RECORD EXCERPTS:
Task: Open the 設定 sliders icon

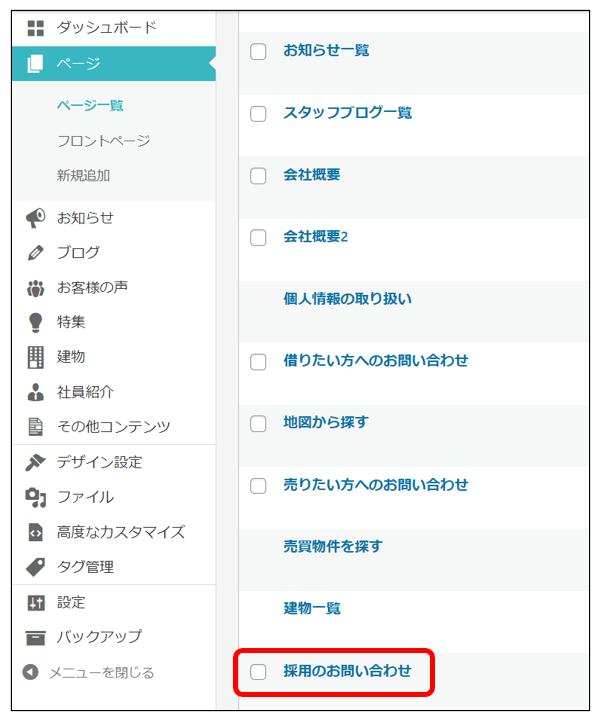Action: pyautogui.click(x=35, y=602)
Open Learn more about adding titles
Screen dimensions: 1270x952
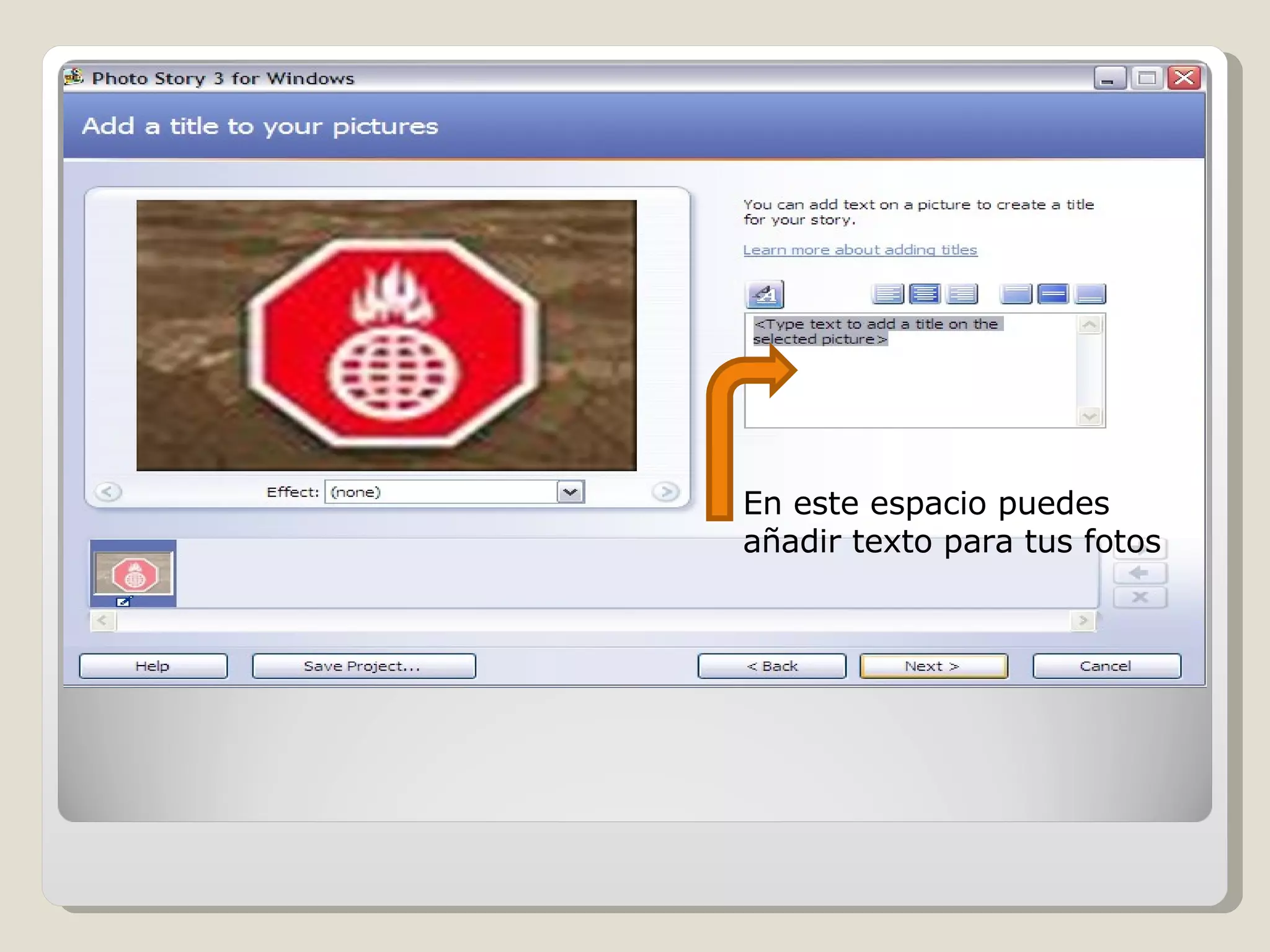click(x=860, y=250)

---

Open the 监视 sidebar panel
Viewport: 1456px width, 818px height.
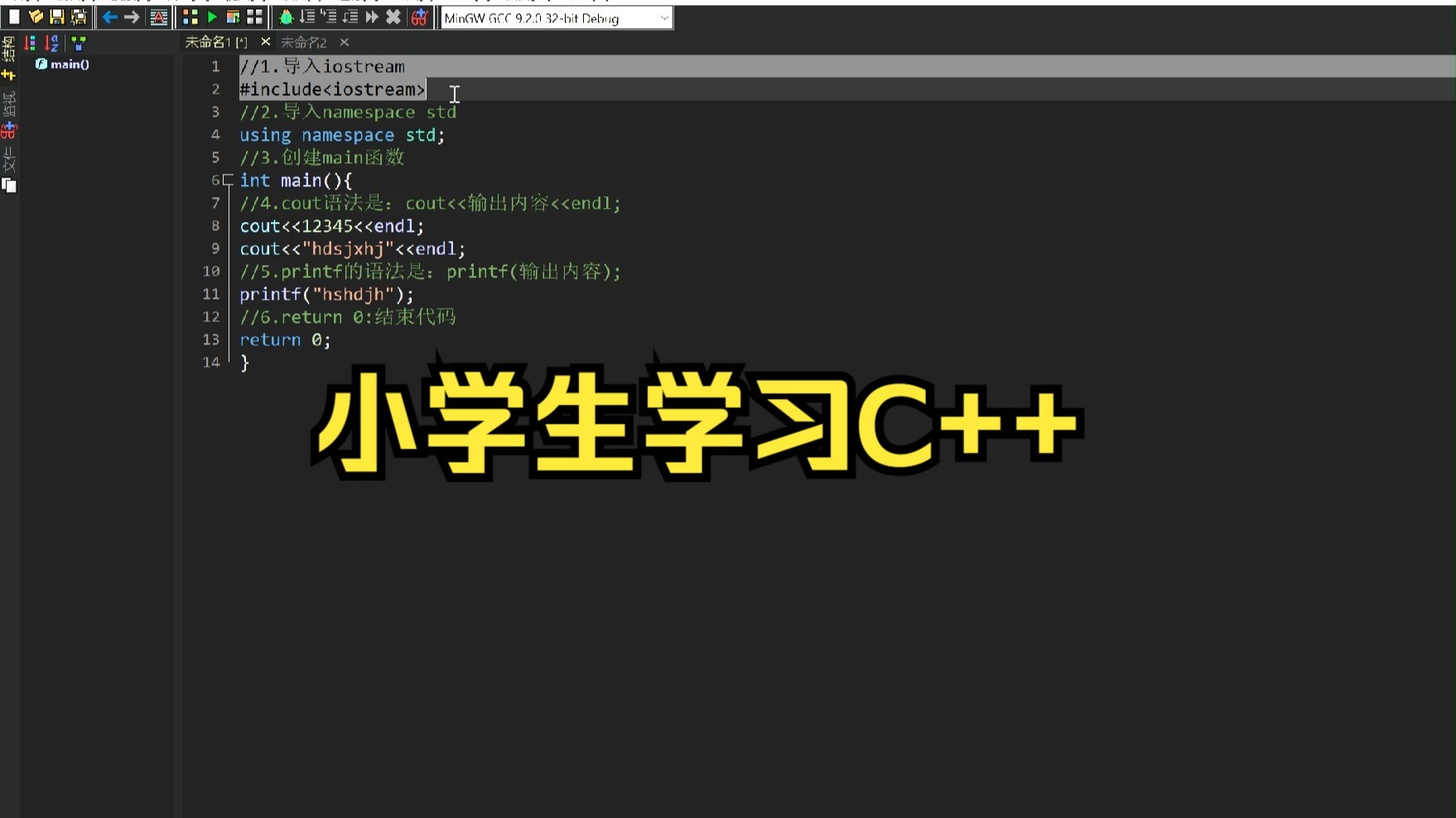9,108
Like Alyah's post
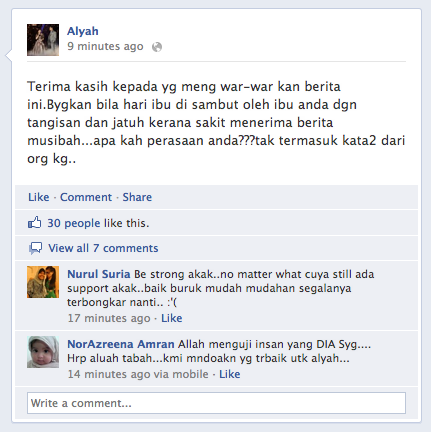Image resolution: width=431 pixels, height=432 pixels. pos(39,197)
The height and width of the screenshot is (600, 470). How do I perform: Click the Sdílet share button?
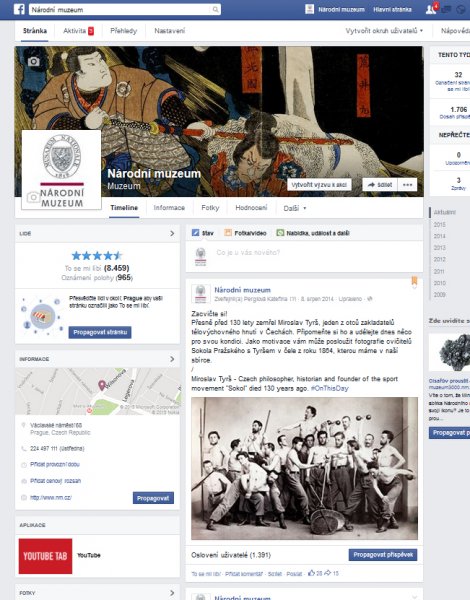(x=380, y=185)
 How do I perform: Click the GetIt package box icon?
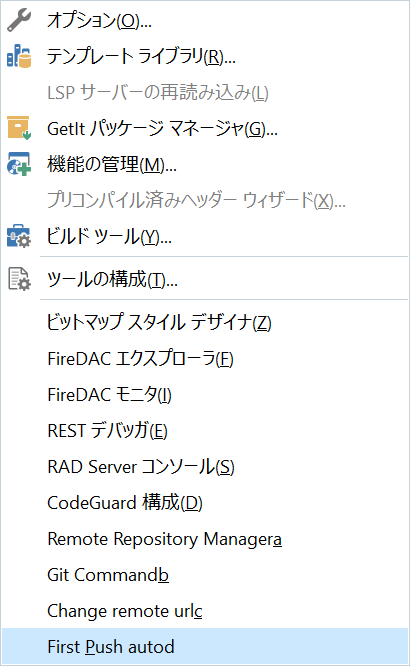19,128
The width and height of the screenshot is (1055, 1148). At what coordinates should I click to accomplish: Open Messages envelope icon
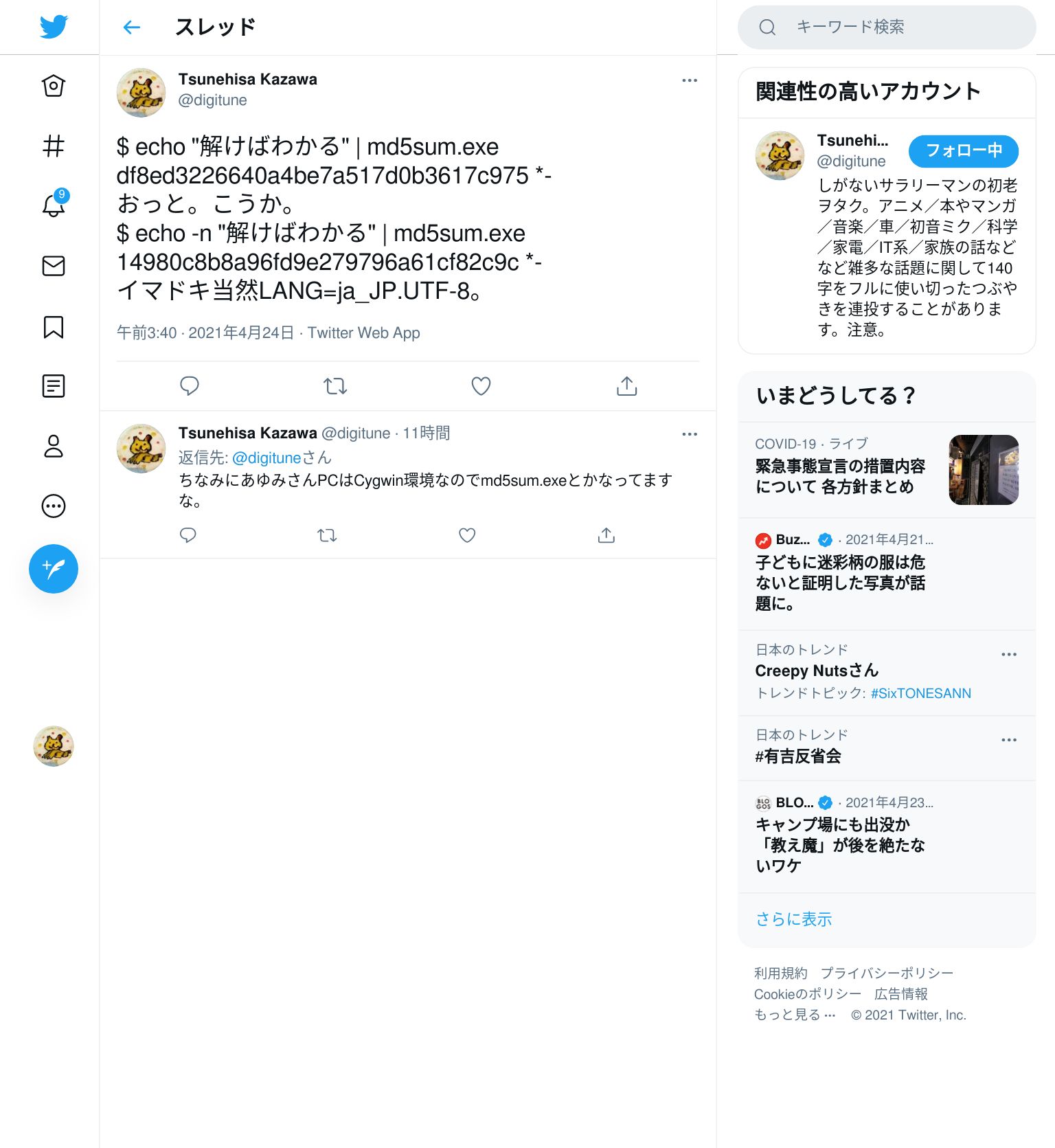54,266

...

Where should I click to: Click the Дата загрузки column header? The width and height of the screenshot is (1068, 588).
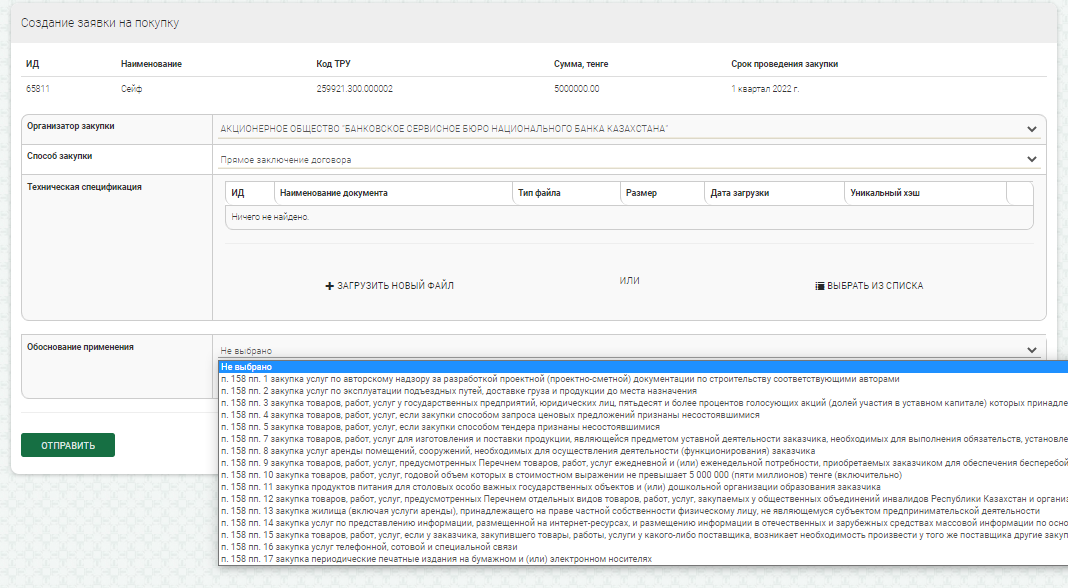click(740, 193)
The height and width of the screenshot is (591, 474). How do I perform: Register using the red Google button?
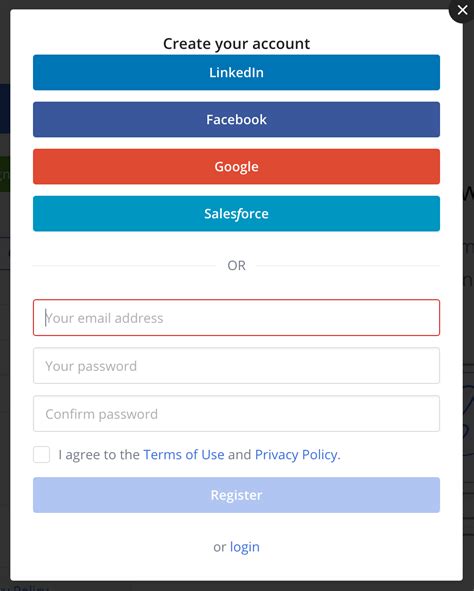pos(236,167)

EXERCISE BRIEF: Copy out everything in the listing from the line containing "The height and width of the screenshot is (591, 474)." down to the line containing "pos(236,167)", word for word. Leave out the pictures.

RESPONSE:
The height and width of the screenshot is (591, 474). How do I perform: Register using the red Google button?
pos(236,167)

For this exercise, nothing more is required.